Gerstner's op-ed summarizes the findings of the Teaching Commission, a blue-ribbon panel of leaders in government, business and education working to transform "the way in which America's public school teachers are prepared, recruited, retained, and rewarded." Gerstner writes:
The teaching profession is undervalued, figuratively and literally. So we believe it's finally time to pay teachers much more. But at the very same time, we have to pay them more intelligently -- once and for all breaking the inane, outdated salary schedules that fail to offer more money to teachers with math and science skills, and fail to recognize and reward excellence.
We believe it's time to make teaching an attractive, accessible profession for the most talented and motivated Americans, no matter what their formal training, by breaking down the bureaucratic barriers to entry that can keep Ph.D.s, even Nobel Prize winners, out of public school classrooms. And we believe it's time to give principals, who are charged with leading schools to excellence, the authority they need to hire and fire their staff. Without that power, accountability is a cruel joke.
Gerstner connects the loss of American jobs to the failures of many of our public schools:
American companies don't simply go offshore for inexpensive labor. They are increasingly going abroad to find skills that aren't available, or plentiful, in their own back yard. And at the very same time, foreign companies are not taking market share from U.S. companies simply because they have less expensive workers. Those workers increasingly have equal or better skills. ...

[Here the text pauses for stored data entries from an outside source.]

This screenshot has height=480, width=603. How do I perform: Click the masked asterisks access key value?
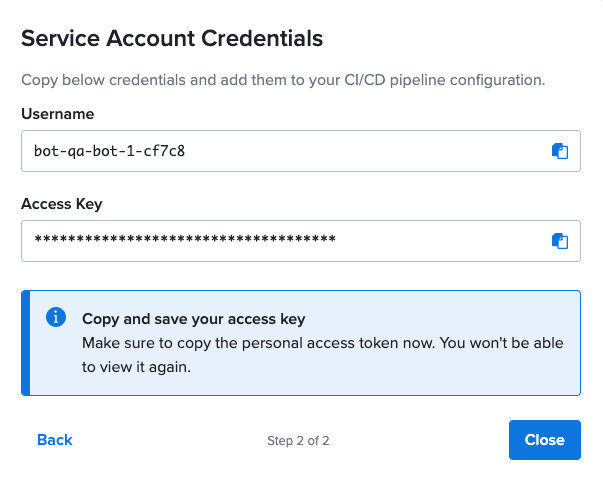pos(185,241)
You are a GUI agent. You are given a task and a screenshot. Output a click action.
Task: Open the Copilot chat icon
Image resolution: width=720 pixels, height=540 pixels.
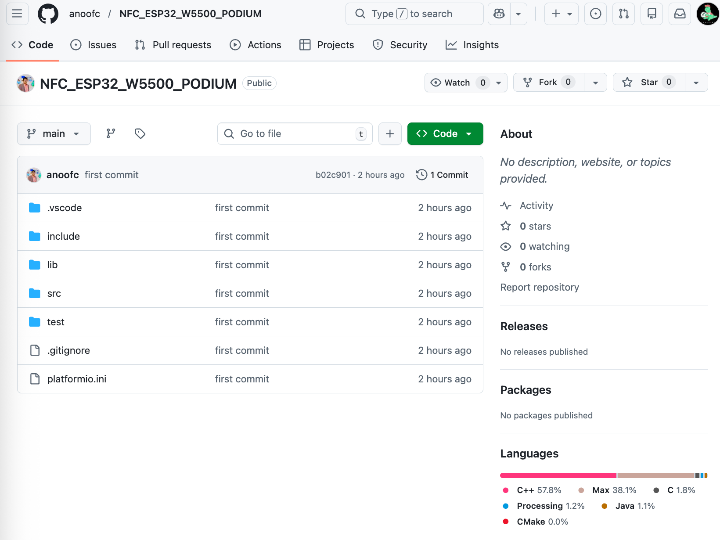[x=499, y=14]
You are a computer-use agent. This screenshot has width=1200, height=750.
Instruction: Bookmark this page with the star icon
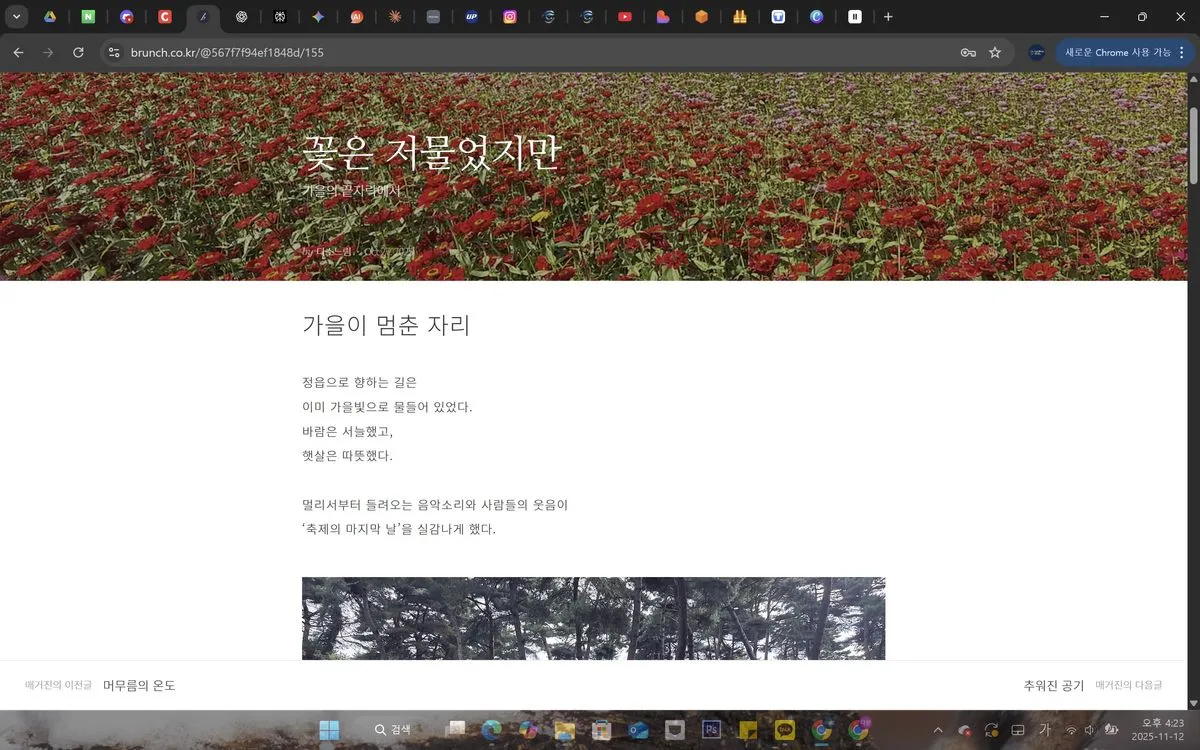(x=995, y=52)
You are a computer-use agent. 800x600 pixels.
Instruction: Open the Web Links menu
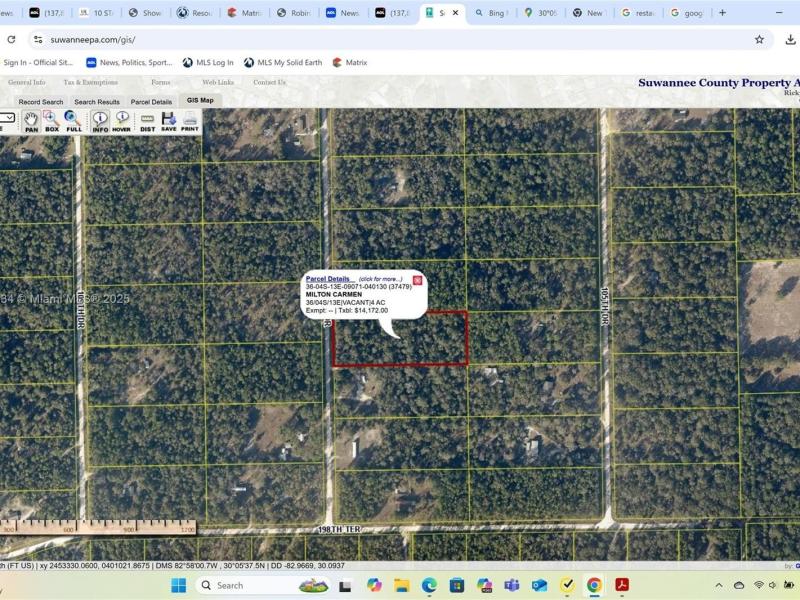(218, 82)
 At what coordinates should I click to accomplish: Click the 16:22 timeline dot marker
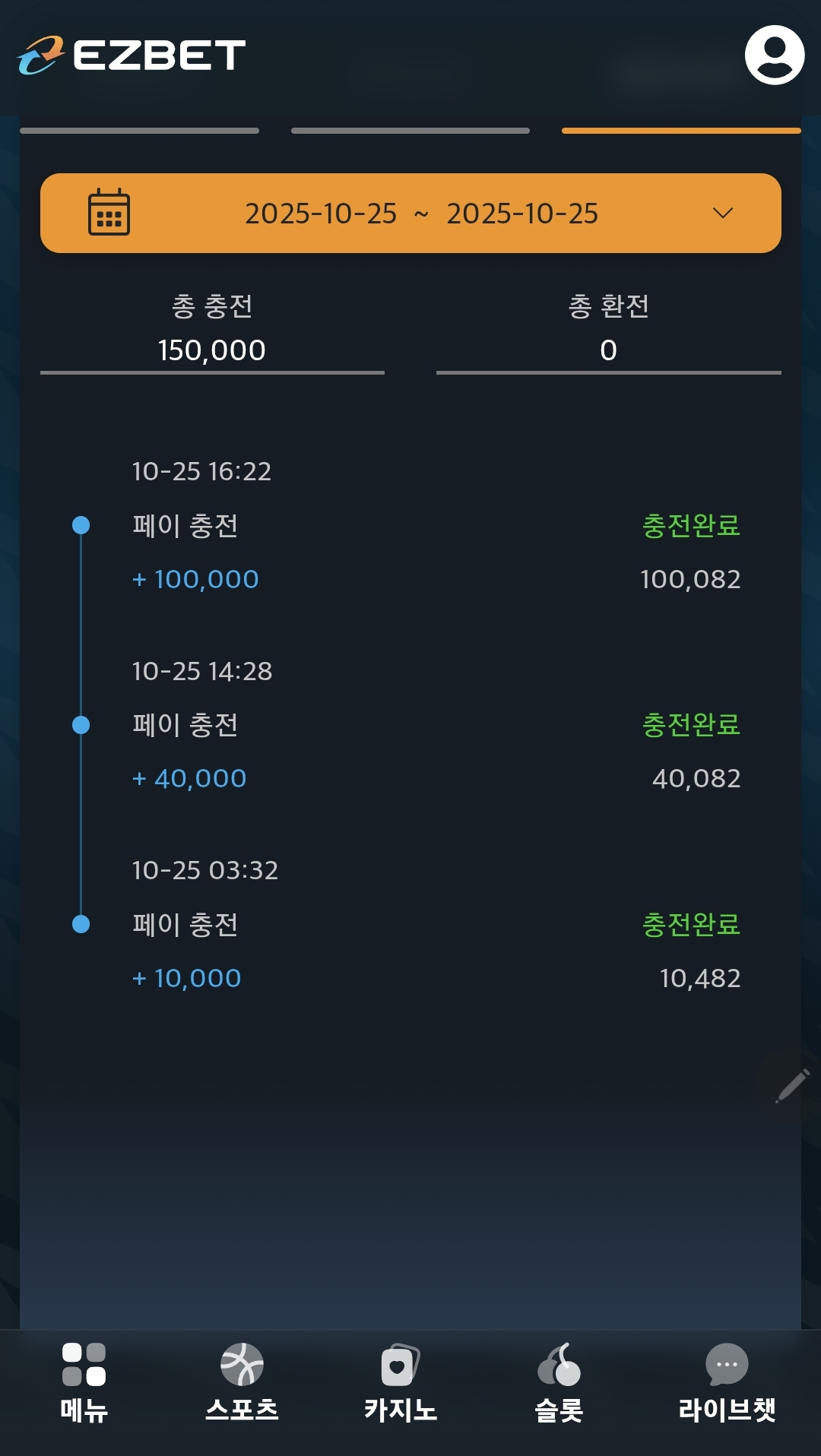coord(81,525)
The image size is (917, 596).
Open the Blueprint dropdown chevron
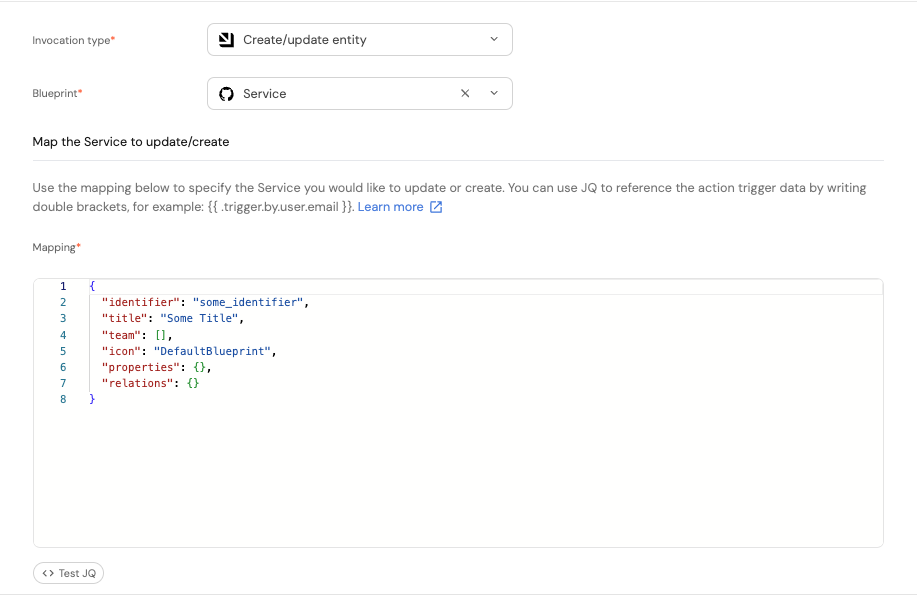[494, 94]
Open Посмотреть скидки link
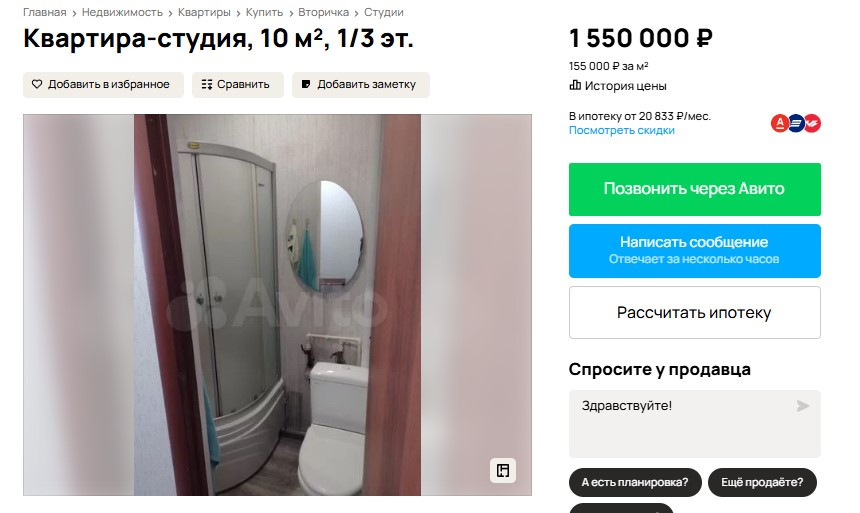 [621, 131]
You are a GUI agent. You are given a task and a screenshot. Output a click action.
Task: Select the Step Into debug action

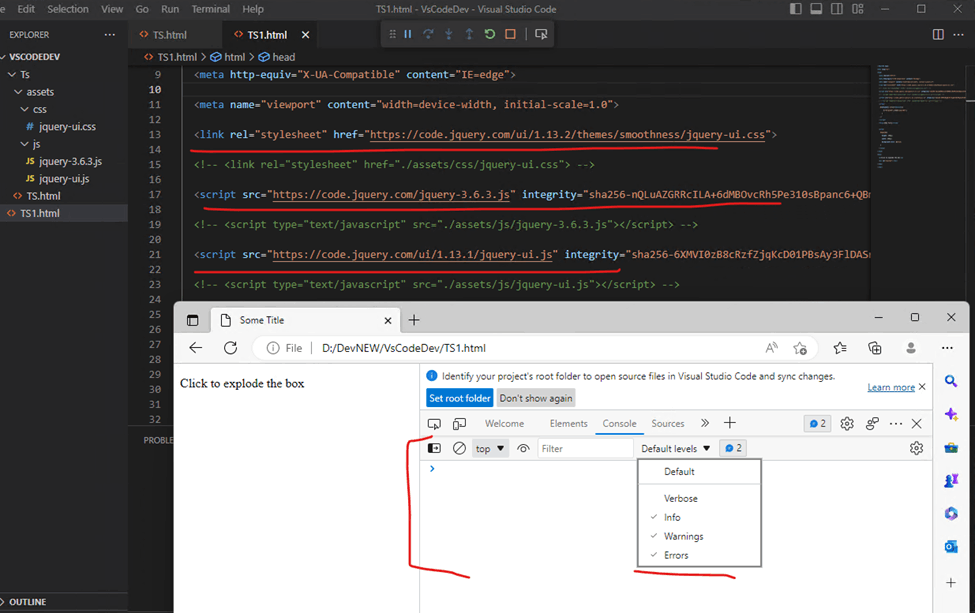(x=450, y=33)
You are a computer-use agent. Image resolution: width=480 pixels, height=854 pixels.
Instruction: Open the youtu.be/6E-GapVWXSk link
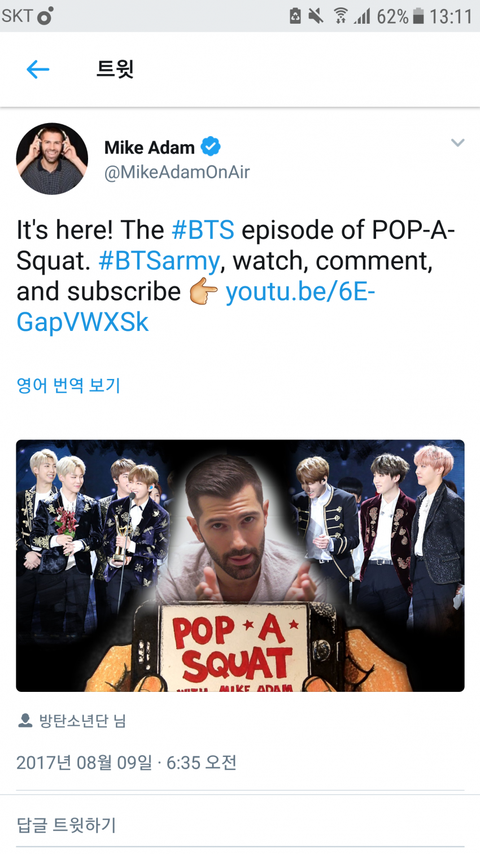pos(196,307)
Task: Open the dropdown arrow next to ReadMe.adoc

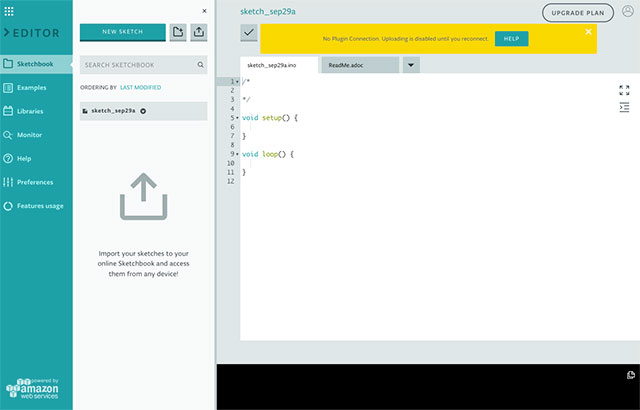Action: point(411,65)
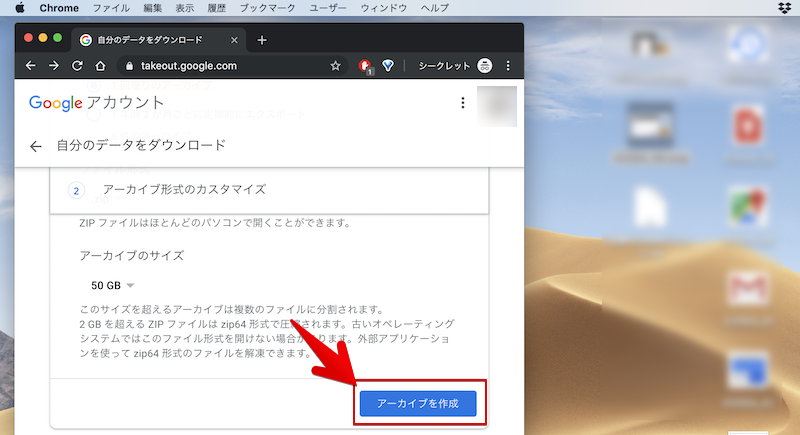The image size is (800, 435).
Task: Open a new browser tab
Action: point(262,40)
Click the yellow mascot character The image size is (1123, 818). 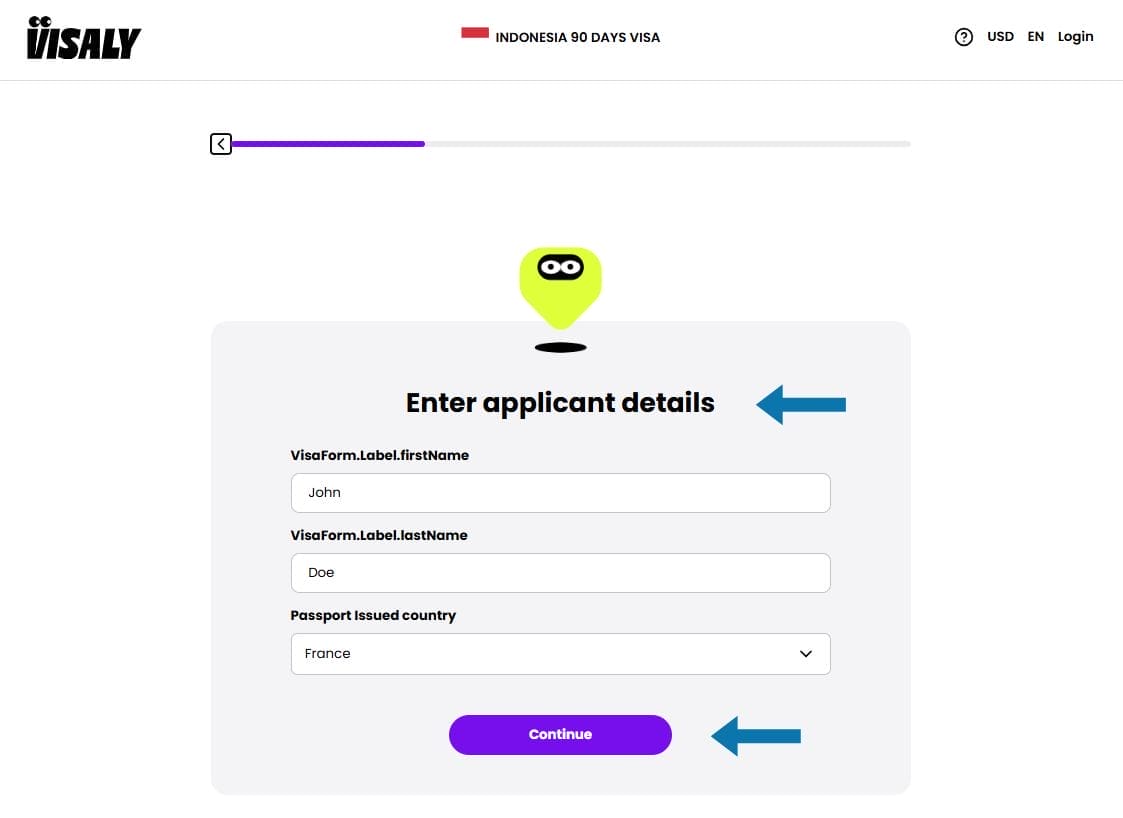click(560, 285)
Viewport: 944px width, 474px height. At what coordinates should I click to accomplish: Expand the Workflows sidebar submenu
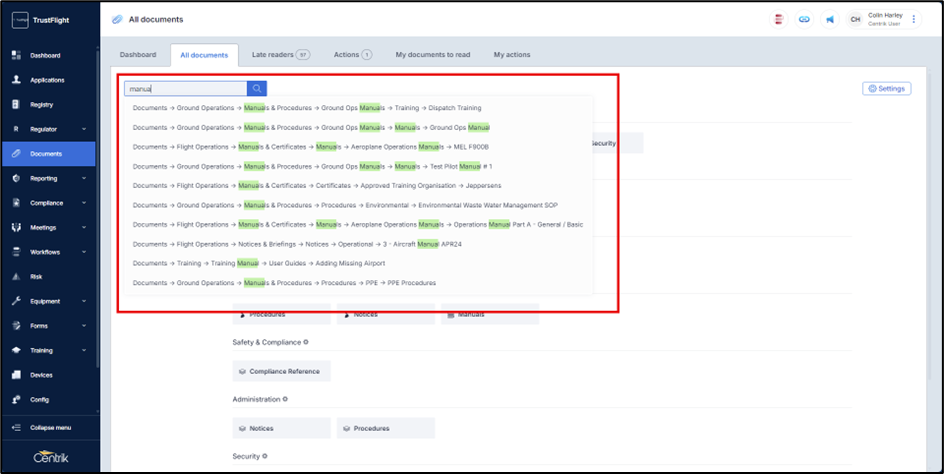point(84,252)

We are fooling ourselves if we believe that tweaking tax rates, training, or trade agreements will turn this tide. ... The only way to ensure we remain a world economic power is by elevating our public schools--particularly the teachers who lead them--to the top tier of American society. We have treated teaching as a second-rate profession for decades--with sub-par compensation, antiquated training, and arcane systems of accountability. It's designed for the industrial age, not the age of information and innovation.